#### [GIVEN PASSAGE]
In your situation I would keep saving, do a new build. CPU, RAM, and GPU together. If you can't afford Intel, go AMD.


----------



## Jetster (Jan 25, 2013)

If your staying at 1366x768 you might be ok. The 7770 is a low end card anyway. It hard to say what frame rates you will get at high settings but it wont be much more then 30


----------



## GSquadron (Jan 25, 2013)

Low end cards are 7670 and below
You might need an upgrade, but you won't see big difference to tell you the truth


----------



## benxiii (Jan 25, 2013)

Dent1 said:


> You are already at your limit with the processor, your current E5400 is probably best suited for your current HD 7770. If you drop in a better video card it'll only be held back and you'll get significant demishing returns.
> 
> In your situation I would keep saving, do a new build. CPU, RAM, and GPU together. If you can't afford Intel, go AMD.



well i haven't changed to 7770 yet.... but are you sure my pentium 3.64 won't bottleneck the card ?
i'll upgrade in a year or two but there are games to play this year and i want a smooth gaming experience in my little tv


----------



## DarkOCean (Jan 25, 2013)

Aleksander Dishnica said:


> Low end cards are 7670 and below
> You might need an upgrade, but you won't see big difference to tell you the truth



that's a rebranded 6670, the slowest 7xxx 28nm part is the 7700 series cape verde gpus.


----------



## benxiii (Jan 25, 2013)

or do i need a better cpu ? 
available options : core 2 duo 2.93; core 2 quad 2.80 (matches my cpu socket)


----------



## Cotton_Cup (Jan 25, 2013)

#### [PROBLEM REQUIREMENTS]
Repeat the forum thread word for word between "that's a rebranded" and "my cpu socket)", inclusive. The rows that follow the forum thread come from a different source.

#### [PROVIDED DATA]
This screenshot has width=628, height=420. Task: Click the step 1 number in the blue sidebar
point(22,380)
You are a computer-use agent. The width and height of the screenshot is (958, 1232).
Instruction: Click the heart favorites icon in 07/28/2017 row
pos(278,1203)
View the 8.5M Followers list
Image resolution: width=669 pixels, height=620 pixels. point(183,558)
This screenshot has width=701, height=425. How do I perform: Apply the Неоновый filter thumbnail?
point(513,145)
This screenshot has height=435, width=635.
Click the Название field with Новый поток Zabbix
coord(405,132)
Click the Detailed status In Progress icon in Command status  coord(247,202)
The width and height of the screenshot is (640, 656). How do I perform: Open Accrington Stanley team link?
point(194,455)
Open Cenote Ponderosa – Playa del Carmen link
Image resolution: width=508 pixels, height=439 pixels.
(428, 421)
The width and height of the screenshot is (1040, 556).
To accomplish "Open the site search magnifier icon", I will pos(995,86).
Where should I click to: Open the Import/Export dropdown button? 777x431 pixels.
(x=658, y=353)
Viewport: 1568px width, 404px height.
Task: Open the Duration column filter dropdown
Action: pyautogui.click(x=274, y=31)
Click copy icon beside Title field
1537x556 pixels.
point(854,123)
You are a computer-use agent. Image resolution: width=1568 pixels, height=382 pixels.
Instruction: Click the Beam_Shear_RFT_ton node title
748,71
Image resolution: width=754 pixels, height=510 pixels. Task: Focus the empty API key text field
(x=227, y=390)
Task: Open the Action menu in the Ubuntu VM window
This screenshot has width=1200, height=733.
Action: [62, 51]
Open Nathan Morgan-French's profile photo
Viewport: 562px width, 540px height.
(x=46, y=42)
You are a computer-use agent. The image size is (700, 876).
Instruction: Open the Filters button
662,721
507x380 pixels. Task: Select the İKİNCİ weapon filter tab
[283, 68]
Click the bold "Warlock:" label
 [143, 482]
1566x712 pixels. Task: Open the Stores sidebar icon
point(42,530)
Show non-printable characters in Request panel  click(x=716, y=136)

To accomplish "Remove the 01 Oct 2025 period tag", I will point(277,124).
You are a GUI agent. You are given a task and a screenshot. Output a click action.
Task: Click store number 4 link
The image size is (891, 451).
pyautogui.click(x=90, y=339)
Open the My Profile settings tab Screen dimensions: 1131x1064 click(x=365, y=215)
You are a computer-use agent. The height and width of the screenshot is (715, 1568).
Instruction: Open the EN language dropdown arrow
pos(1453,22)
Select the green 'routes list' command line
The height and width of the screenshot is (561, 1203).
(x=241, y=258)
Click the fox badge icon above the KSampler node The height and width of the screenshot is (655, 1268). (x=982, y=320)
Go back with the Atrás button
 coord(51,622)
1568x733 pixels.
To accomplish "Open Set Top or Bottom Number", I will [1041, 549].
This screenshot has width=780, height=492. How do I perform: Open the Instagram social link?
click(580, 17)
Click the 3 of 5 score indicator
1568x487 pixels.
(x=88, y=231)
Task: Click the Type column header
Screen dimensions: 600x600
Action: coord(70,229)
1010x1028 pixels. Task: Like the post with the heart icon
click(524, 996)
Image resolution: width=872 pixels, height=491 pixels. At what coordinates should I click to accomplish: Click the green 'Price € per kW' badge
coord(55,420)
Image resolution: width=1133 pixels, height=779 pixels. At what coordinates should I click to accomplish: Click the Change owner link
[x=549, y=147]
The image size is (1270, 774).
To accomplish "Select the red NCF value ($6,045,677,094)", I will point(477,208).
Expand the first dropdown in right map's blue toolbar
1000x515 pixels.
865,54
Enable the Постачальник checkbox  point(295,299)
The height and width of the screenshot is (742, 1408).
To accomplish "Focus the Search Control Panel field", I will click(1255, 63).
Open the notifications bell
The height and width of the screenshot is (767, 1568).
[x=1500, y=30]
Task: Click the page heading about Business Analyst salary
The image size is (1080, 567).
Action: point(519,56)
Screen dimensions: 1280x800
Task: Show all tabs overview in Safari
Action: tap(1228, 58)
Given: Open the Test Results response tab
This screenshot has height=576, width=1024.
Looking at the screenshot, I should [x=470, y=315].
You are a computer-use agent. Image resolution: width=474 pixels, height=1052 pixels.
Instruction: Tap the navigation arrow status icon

#### [TASK SOLUTION]
that's a rebranded 6670, the slowest 7xxx 28nm part is the 7700 series cape verde gpus.


----------



## benxiii (Jan 25, 2013)

or do i need a better cpu ? 
available options : core 2 duo 2.93; core 2 quad 2.80 (matches my cpu socket)